═════ Extracted data ═════

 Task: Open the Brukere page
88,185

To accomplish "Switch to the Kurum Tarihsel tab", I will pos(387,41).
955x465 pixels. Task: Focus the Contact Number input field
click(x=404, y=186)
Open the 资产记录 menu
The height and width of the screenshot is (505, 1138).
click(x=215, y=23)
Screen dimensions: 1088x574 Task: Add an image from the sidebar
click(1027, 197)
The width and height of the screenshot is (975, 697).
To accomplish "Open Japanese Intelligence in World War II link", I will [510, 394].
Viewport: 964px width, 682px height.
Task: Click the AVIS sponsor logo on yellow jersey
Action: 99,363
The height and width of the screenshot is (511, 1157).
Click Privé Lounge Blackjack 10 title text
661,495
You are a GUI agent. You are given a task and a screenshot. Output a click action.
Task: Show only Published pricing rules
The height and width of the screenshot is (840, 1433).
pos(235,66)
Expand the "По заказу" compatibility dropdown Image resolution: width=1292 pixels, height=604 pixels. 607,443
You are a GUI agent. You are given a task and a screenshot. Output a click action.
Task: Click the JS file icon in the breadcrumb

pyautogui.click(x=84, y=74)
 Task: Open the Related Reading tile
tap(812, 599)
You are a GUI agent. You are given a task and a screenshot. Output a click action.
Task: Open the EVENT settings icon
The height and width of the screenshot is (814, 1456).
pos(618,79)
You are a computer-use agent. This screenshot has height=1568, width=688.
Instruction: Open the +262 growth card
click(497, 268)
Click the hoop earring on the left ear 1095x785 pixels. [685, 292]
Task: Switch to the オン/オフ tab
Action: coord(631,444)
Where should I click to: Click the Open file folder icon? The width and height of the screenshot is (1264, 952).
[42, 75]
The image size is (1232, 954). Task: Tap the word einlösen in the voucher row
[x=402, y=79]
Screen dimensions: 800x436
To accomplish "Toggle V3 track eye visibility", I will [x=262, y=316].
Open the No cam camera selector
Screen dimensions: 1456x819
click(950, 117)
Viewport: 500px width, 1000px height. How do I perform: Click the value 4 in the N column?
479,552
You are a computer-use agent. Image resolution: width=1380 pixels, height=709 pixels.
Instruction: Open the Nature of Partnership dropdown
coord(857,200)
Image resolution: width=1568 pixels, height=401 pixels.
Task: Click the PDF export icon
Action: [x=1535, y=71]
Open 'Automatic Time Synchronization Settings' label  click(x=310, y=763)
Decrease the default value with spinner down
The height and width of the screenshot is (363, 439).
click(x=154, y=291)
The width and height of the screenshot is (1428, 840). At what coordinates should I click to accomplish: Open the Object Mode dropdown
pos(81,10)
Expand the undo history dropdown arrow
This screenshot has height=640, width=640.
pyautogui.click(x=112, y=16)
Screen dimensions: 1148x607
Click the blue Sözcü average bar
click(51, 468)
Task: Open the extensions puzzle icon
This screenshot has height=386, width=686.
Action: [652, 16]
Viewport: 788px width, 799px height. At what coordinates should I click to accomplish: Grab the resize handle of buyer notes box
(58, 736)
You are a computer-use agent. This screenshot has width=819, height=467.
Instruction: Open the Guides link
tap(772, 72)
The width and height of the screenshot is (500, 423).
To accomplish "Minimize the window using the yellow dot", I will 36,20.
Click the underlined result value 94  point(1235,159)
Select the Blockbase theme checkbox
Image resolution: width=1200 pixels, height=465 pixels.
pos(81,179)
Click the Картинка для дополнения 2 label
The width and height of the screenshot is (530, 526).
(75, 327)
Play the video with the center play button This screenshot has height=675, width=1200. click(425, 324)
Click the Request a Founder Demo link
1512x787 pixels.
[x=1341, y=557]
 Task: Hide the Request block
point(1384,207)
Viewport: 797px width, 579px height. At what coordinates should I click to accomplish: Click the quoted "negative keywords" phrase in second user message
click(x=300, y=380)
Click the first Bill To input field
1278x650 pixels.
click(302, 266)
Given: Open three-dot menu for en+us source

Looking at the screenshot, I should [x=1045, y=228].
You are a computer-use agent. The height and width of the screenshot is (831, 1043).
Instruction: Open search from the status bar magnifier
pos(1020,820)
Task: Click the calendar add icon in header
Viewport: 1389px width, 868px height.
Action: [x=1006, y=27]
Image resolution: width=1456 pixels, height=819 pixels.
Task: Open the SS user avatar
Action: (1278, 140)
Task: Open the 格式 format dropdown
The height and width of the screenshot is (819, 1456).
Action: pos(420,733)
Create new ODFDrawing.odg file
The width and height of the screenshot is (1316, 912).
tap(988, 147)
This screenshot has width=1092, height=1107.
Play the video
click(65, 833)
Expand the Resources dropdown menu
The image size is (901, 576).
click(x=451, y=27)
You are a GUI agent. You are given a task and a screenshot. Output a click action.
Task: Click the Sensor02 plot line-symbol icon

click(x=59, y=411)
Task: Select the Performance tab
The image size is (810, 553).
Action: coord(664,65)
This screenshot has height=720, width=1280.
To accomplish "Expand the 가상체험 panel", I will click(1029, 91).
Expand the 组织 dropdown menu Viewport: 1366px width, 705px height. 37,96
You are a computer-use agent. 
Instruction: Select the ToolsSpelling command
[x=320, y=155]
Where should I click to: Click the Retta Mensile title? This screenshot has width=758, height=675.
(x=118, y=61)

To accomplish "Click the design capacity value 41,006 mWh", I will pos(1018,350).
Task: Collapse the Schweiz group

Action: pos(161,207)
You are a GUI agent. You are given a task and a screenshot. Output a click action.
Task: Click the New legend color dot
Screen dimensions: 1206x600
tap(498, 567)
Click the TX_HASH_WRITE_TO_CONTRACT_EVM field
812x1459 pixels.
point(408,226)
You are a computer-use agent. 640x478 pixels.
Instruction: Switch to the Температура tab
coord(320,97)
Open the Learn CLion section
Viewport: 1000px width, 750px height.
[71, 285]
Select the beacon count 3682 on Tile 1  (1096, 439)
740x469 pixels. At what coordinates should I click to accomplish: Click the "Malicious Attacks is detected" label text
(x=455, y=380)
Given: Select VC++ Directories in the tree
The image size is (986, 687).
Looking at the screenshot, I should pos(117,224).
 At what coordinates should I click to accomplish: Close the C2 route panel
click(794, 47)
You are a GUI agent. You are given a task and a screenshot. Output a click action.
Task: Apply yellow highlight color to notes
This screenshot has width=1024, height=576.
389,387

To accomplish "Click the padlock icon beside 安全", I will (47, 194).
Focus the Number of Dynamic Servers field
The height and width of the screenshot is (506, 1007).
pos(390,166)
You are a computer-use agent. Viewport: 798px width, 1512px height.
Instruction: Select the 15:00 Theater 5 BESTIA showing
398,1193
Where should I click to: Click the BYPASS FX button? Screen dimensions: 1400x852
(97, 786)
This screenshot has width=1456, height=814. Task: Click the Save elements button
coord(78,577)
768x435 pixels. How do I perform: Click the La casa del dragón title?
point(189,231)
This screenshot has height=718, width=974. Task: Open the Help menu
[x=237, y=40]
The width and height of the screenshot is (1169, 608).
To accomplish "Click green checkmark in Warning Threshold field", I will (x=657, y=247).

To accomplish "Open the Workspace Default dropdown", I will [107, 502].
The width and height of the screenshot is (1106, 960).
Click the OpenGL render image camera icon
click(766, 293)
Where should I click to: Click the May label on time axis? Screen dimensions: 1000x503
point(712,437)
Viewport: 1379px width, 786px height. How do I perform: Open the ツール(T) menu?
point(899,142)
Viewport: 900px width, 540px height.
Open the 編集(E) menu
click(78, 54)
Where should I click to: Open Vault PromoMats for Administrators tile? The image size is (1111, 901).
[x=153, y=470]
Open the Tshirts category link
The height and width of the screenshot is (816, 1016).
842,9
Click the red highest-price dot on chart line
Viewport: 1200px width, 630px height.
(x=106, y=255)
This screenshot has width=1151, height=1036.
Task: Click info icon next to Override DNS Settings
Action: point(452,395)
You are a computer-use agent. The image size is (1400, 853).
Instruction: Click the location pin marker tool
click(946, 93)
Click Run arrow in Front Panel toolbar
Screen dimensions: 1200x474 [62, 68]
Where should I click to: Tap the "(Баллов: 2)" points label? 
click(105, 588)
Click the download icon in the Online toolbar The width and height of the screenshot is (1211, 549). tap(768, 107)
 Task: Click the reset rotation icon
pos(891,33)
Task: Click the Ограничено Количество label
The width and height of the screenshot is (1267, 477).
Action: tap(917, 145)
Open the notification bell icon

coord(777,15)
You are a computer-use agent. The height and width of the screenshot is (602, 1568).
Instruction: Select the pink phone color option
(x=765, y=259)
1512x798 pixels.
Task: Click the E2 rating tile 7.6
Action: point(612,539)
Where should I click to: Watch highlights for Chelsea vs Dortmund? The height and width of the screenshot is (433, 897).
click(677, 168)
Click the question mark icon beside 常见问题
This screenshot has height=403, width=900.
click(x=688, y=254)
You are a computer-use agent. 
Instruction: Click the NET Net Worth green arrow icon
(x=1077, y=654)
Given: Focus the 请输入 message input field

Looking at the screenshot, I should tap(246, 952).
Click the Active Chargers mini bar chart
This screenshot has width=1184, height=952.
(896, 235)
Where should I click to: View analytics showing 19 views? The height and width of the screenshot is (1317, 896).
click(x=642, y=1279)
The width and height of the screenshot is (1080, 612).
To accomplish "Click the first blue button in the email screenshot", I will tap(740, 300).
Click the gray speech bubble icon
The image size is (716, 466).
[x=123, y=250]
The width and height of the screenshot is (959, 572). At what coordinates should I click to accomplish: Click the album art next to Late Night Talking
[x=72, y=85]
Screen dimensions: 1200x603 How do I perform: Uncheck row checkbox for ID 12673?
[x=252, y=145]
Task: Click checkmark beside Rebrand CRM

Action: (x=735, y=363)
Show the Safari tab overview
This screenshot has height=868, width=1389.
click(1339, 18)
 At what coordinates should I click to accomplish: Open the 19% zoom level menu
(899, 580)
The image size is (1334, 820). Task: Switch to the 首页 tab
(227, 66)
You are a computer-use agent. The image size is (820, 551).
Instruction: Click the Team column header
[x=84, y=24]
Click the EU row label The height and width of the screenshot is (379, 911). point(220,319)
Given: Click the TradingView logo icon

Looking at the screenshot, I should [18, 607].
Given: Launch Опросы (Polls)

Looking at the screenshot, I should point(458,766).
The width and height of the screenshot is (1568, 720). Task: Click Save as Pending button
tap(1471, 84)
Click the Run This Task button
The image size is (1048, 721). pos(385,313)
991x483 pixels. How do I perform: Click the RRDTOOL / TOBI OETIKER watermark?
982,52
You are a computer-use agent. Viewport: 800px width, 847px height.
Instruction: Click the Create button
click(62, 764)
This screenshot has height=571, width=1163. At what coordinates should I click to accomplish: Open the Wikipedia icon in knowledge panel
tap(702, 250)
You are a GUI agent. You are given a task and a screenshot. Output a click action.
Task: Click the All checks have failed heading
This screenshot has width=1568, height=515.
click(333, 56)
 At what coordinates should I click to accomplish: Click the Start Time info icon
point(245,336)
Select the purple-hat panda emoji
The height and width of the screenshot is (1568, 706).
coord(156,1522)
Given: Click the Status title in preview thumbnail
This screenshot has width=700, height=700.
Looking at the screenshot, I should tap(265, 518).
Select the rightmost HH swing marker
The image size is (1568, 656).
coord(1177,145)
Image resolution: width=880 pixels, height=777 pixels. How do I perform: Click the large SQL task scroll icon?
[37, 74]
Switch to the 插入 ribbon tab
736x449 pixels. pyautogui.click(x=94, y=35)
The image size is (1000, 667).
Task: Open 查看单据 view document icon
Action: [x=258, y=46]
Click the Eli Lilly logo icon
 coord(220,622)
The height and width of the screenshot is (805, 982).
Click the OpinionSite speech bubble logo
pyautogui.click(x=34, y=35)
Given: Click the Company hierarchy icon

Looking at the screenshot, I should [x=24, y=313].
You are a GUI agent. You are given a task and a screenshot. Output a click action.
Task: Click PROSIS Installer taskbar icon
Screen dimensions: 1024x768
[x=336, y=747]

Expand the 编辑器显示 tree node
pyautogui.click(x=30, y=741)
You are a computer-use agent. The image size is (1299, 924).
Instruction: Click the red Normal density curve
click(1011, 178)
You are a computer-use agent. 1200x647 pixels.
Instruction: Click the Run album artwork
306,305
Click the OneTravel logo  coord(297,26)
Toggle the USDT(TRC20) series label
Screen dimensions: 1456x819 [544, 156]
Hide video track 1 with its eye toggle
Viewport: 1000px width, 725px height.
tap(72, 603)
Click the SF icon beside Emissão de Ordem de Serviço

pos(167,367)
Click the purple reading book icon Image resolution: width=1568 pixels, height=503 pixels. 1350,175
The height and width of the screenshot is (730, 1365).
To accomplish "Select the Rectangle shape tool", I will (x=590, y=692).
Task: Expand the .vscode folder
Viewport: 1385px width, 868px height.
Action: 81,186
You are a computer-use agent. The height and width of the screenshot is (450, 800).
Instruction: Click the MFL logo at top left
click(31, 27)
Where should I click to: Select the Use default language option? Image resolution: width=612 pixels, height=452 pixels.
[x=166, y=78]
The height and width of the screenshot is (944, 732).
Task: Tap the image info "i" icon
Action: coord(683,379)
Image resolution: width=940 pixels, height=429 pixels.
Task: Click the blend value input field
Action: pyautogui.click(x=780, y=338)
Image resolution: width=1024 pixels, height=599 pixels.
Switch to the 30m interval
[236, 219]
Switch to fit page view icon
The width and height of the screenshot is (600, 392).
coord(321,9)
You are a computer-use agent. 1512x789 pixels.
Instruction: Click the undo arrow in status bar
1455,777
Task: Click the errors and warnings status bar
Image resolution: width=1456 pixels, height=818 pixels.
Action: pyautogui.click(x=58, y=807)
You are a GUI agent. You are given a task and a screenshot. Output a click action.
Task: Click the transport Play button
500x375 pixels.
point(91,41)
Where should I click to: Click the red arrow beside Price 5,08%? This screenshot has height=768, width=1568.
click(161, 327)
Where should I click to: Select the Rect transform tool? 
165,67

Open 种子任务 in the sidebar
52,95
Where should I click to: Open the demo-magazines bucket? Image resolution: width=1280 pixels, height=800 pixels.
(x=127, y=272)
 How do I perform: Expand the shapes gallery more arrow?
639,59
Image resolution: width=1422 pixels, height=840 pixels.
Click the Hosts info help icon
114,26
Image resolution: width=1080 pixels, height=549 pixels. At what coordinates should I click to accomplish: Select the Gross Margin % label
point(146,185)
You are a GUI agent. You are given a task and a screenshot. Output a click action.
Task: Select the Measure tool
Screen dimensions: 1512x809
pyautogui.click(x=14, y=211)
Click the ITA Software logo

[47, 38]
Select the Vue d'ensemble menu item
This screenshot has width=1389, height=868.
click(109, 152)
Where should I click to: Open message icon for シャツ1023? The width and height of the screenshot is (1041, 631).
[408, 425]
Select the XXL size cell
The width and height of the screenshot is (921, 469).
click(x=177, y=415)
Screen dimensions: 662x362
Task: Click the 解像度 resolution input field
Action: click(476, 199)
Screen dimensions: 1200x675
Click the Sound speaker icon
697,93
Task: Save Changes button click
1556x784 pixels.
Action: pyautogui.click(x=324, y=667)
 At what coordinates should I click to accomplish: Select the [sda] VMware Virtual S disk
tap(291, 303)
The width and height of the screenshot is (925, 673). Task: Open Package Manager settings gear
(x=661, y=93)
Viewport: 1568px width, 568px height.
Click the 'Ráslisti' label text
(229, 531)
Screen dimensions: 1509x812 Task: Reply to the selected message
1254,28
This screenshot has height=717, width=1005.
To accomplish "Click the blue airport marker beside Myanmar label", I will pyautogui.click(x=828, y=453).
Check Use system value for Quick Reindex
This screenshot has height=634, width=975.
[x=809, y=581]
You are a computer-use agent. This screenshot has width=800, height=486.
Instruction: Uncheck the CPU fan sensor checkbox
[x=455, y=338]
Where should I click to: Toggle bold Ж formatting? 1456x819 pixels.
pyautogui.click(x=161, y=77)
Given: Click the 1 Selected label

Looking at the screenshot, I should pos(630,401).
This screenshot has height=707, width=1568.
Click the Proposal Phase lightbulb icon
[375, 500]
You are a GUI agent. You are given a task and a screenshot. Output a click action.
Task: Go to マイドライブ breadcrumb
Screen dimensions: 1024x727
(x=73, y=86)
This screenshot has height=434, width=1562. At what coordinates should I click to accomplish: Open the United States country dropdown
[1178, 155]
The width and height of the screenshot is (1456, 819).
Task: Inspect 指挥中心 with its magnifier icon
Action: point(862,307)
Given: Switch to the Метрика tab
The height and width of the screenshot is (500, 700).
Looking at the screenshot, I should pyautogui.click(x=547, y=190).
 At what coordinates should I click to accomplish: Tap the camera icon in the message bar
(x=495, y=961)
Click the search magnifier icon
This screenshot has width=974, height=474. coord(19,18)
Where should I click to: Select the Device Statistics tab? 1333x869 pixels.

═════

Problem details: Show every line in the records that contains the string "menu", treating uppercase and lowercase letters as different.

Solution for this task:
Open the 资产记录 menu
Given: Open three-dot menu for en+us source
Expand the Resources dropdown menu
Expand the 组织 dropdown menu Viewport: 1366px width, 705px height. 37,96
This screenshot has height=718, width=974. Task: Open the Help menu
Viewport: 1379px width, 786px height. How do I perform: Open the ツール(T) menu?
Open the 編集(E) menu
 At what coordinates should I click to accomplish: Open the 19% zoom level menu
Select the Vue d'ensemble menu item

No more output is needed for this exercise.